Roy Jones, a latent fingerprint examiner for the Baltimore City Police Department ran tests on the various fingerprints collected at Fredrick's home. He testified that he identified a right palm print belonging to Dorsey from a print found on the backdoor's exterior doorknob. He also identified a left thumbprint on the Blue Sanyo SCP-2700 Juno to be a print belonging to Anthony.

Anthony later stipulated that the Blue Sanyo SCP-2700 Juno was in his possession on May 23, 2012.

Kimberly Morrow, a DNA analyst with the Baltimore City Police Department testified that she found a mixture of Fredrick and Dorsey's DNA in a swab sample collected from the backdoor of Fredrick's home. She also testified that she received fingernail clippings of Fredrick's right and left hand. When she tested the fingernail clippings from Fredrick's left hand, she found Dorsey's DNA.

Dawnyell Taylor was the lead detective assigned to this case by the Baltimore City Police Department. She testified that, when she arrived at Fredrick's home, she noticed that the backdoor was open, and the master bedroom was in disarray. She also testified that Fredrick's home smelled like raw marijuana; a smell with which she was familiar after spending several years in the narcotics division. The smell seemed to emanate from an empty blue bucket, overturned in the bedroom with a lid unfastened on the top. She further stated that a search of Fredrick revealed that he did not have any money on him.

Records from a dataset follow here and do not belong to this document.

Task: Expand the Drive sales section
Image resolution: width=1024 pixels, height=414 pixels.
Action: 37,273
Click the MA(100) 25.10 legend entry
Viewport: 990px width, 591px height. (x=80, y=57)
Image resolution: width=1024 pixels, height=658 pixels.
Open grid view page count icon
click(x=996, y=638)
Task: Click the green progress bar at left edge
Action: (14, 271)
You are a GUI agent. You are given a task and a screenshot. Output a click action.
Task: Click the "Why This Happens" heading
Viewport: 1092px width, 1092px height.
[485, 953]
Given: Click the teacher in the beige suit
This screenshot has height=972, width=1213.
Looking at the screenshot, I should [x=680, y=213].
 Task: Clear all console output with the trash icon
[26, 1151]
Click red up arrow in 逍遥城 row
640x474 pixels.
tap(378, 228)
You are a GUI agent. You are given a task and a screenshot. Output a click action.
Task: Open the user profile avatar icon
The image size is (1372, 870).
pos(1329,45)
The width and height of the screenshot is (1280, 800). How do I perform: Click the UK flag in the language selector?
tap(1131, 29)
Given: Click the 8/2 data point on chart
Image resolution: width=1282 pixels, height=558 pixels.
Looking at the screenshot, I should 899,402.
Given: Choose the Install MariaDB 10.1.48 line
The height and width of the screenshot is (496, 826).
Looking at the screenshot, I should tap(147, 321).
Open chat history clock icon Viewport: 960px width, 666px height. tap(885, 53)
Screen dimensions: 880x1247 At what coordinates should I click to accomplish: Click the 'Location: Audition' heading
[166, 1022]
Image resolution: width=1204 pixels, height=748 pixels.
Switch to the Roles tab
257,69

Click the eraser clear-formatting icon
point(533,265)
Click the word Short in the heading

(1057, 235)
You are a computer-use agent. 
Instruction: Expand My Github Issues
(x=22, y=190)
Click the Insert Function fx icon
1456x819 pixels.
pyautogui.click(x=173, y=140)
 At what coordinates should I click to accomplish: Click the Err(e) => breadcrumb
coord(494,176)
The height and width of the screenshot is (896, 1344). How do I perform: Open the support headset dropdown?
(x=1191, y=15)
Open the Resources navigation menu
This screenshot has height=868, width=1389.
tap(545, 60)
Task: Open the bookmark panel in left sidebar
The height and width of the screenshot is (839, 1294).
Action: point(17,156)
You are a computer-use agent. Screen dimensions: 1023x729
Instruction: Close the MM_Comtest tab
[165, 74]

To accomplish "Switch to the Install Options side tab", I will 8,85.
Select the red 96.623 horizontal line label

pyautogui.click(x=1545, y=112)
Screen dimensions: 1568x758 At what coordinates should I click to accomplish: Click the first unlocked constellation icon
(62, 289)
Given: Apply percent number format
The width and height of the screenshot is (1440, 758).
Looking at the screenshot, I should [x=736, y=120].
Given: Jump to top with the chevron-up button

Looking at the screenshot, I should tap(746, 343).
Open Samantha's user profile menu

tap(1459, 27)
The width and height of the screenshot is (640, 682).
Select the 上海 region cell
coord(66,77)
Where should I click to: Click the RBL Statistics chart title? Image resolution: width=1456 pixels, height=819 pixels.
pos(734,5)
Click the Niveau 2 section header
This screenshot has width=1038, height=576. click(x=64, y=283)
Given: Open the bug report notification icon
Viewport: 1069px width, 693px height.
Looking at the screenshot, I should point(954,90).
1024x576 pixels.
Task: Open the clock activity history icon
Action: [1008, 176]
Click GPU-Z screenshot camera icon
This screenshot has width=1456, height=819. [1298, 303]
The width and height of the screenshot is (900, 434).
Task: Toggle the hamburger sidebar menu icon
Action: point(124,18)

After the conclusion of the State's case-in-chief, Anthony took the stand in his own defense and testified that he and Mitchell were close friends, because they had grown up together. He stated that he was also friends with Dorsey and Stern, and he had known both of them for over seven years. He testified that on May 23, 2012, he, Mitchell, Dorsey, and Stern were all at the viewing of a recently deceased friend. He explained that he and Mitchell arranged to buy marijuana from Fredrick, and on their way to Fredrick's house, they happened to meet up with Dorsey and Stern. According to Anthony, all four of them walked around the school waiting for Fredrick's children to leave, and when the children left, Fredrick called Mitchell. Anthony then recounted the following events:

[W]e went to the back door, so [Fredrick] greeted us. And then . . . we usually buy regular weed, but - - and then [Fredrick] say[s] he had some new high-grade weed that he want us to try. So we was like all right. So . . . we went upstairs to the back - - I mean, to his bedroom, went upstairs to his bedroom door, so. And then he let us in his bedroom and he said I got this high-grade weed I want you all to try. So as he's showing us the weed I can smell it. So that's when I asked can I use the bathroom. So I went to the bathroom to use the bathroom.


* * *

Then I used the bathroom. As I'm using the bathroom I flush and I hear a lot of commotion going on. So I hear [Fredrick] say where my - - where my fucking money at, where my money? So as he's saying where my money at, so I feel I had a vibrate on my phone, so I pulled out my phone and then I walk . . . I left out the bathroom and I hear I want my fucking money, I ain't playing with none of you all, I want my money.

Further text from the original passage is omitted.